The Purpose of Bankruptcy Law – A Reading of Bankruptcy Law
The Bankruptcy Law No. 21 of 2018 was issued on 7/5/2018 and took effect after one hundred and eighty days from its publication in the Official Gazette, making it effective on 12/11/2018. Based on this law, the Bankruptcy System No. 8 of 2019 was issued on 16/1/2019, and it became effective from the date of its publication in the Official Gazette on 17/2/2019.
This law was enacted to regulate the provisions of debtor insolvency and the legal methods for rectifying their financial situation and reorganizing their business through restructuring their economic activity within the legal framework and conditions specified by the law without compromising the debtor’s rights, avoiding restrictive measures on their freedom, and preserving their dignity and that of their families. At the same time, it protects the rights of related parties.

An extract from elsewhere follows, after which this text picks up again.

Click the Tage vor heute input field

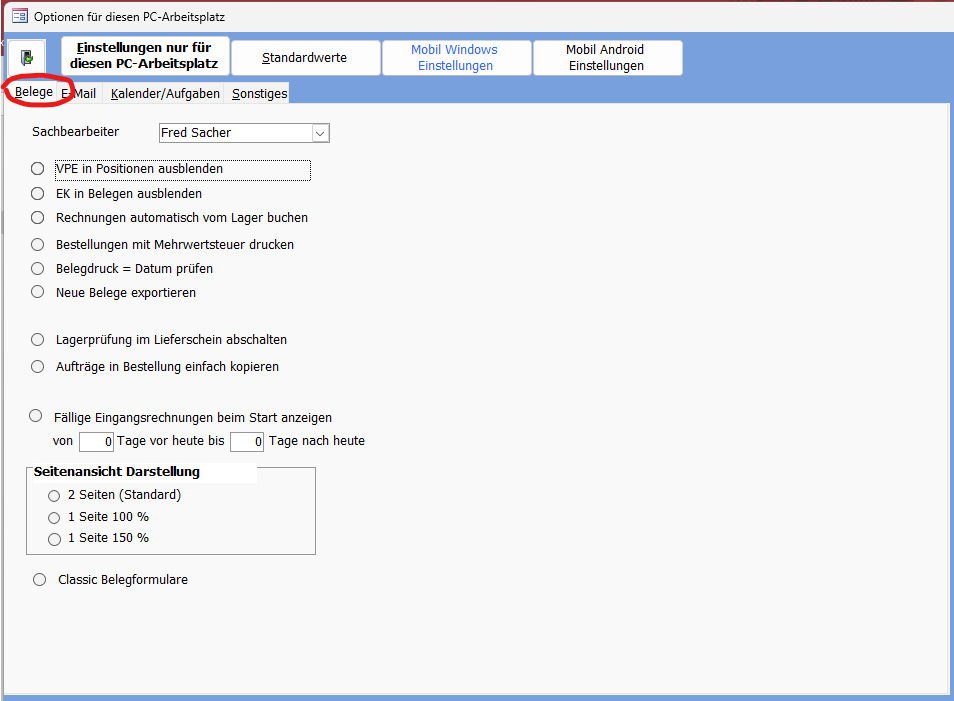pyautogui.click(x=96, y=441)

This law is based on legal and economic principles aimed at protecting the investment environment and assisting debtors in overcoming their financial distress instead of the usual procedures of closing down and liquidating companies. It provides an opportunity for insolvent debtors to reorganize their business and economic activity in case of suspension or inability to repay their debts when due, or when it is expected that they will be unable to repay their debts in the future within six months despite their current ability to do so. Economic activity refers to commercial, industrial, agricultural, professional, service, or artisanal activities and any other purposes carried out in an economic establishment.
The legislator distinguishes between actual bankruptcy and impending bankruptcy as follows:
Actual bankruptcy is when the debtor stops or is unable to regularly repay their due debts or when their total liabilities exceed the total value of their assets, meaning when their total obligations exceed their assets or the assets of their individual enterprise.
Impending bankruptcy is the situation where it is expected that the debtor will lose their future ability to repay their debts when due within six months, despite their current ability to do so. This means that the debtor has the financial capacity to meet immediate obligations, but according to their accounting records, they will be unable to meet future financial requirements when due within six months.
The question arises as to who is considered an insolvent debtor, as defined by the Bankruptcy Law in its second article, which states that an insolvent debtor is a natural or legal person subject to bankruptcy or impending bankruptcy. The provisions of the Bankruptcy Law apply to any person engaged in economic activity, including:
- Legal entities, including civil companies and government-owned companies.
- Merchants who own individual enterprises – these are registered in the commercial registry at the Central Registry Directorate in the Ministry of Industry, Trade, and Supply. Despite not having legal personality, this legislation is advanced to assist merchants and owners of individual enterprises as they primarily engage in economic activities.
- This law does not apply to banks, insurance companies, associations, clubs, and natural persons subject to civil law – except for registered and licensed professionals working according to applicable regulations – as well as ministries, government departments, public official institutions, public institutions, and municipalities.